→ PASSAGE FOURNI:
-------------------------
Cette dernière révolution touche l’ensemble des secteurs d’activités économiques et tous les pans de notre société. L’industrie n’est bien évidemment pas en reste avec l’« Industrie 4.0 », qui désigne une nouvelle génération d’usines connectées, robotisées et intelligentes et permettent de répondre à la demande croissante de personnalisation des produits, au besoin de flux tendus, à une meilleur sécurisation des outils de production et à une baisse des coûts. L’un des défis de cette 4ème révolution industrielle est donc de réussir à connecter le besoin du client à la production. Ce lien est permis grâce aux apports de la combinaison des nouvelles technologies que sont l’IoT, le Big Data, l’Intelligence artificielle ou la réalité augmentée.
En raison des durées propres au cycle de vie des produits dans le secteur des transports, ces nouvelles technologies et ressources permettent d’accélérer les différentes phases de développement et de production pour répondre au mieux et au plus vite à la demande du marché. Elles permettent également une meilleure réactivité quant à la résolution d’incidents sur les outils de production du secteur des transports (infrastructure, matériels roulants…).
-------------------------
→ DONNÉES ENREGISTRÉES:

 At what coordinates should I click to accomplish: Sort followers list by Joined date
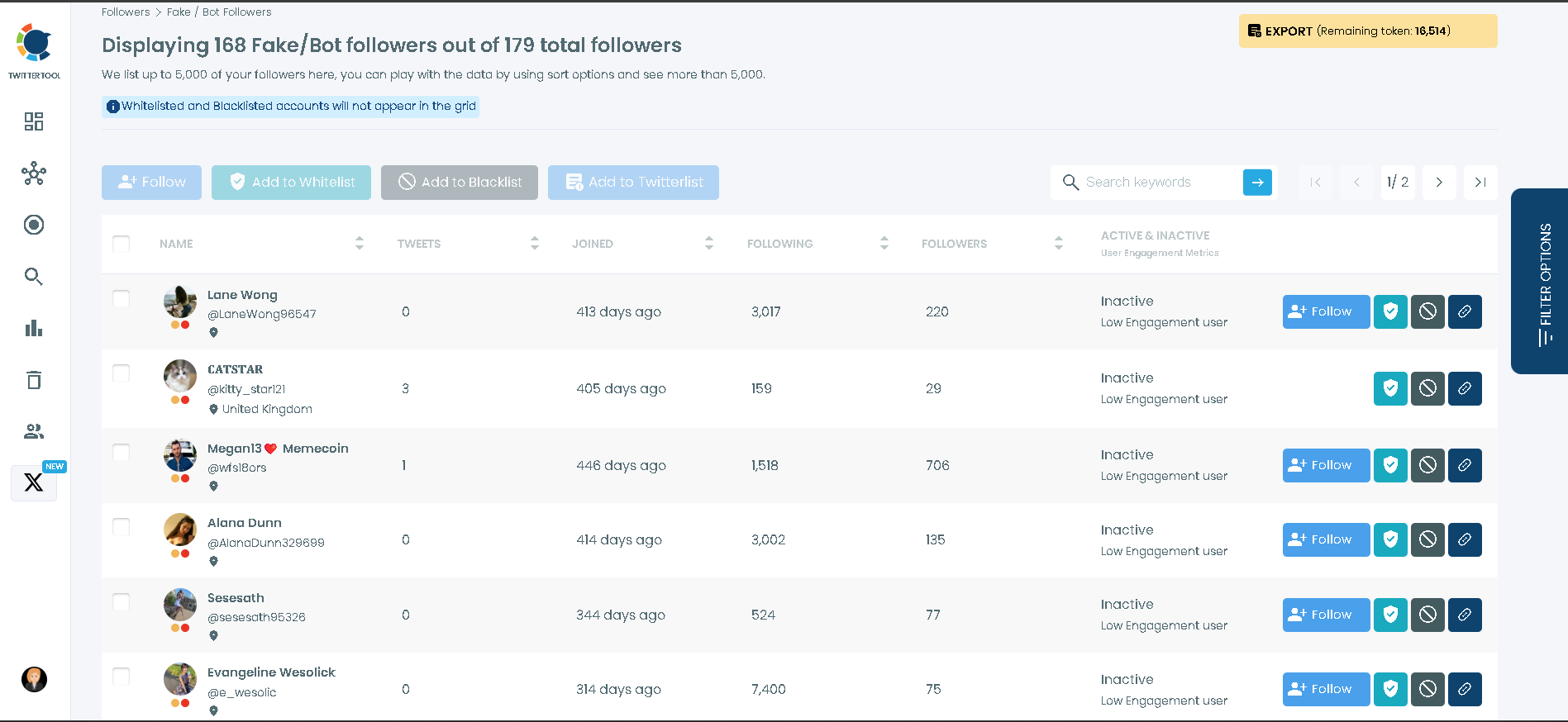708,243

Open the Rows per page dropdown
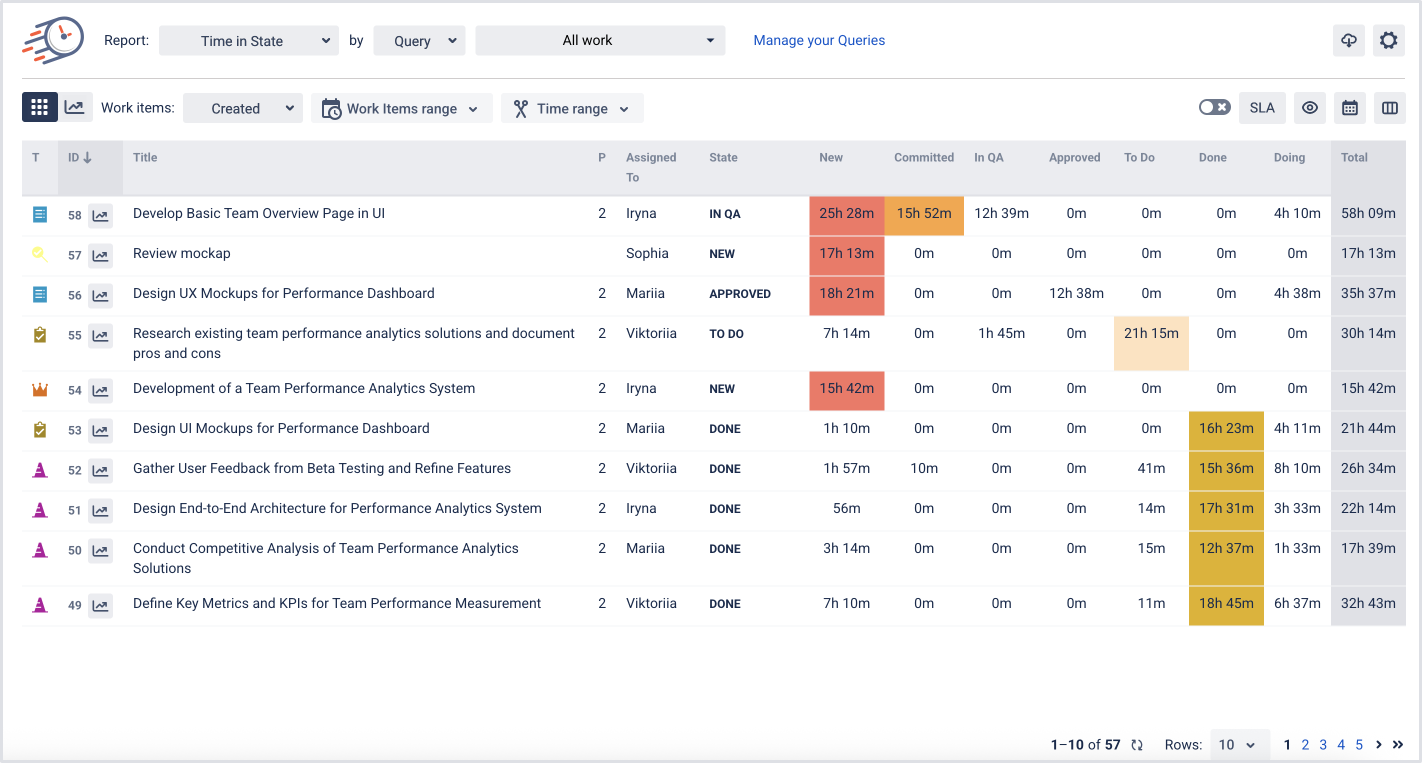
-------------------------
→ CONSIGNE:
Reformulez sous forme de liste le paragraphe du passage sur l'Industrie 4.0 qui commence par « En raison des durées », en conservant ses informations essentielles. Les lignes ci-dessus forment un matériau distinct du passage.

→ RÉPONSE:
- Dans le secteur des transports, le cycle de vie des produits a des durées qui lui sont propres.
- Les nouvelles technologies et ressources accélèrent les phases de développement et de production.
- Elles permettent de répondre au mieux et au plus vite à la demande du marché.
- Elles offrent une meilleure réactivité pour résoudre les incidents sur les outils de production (infrastructure, matériels roulants…).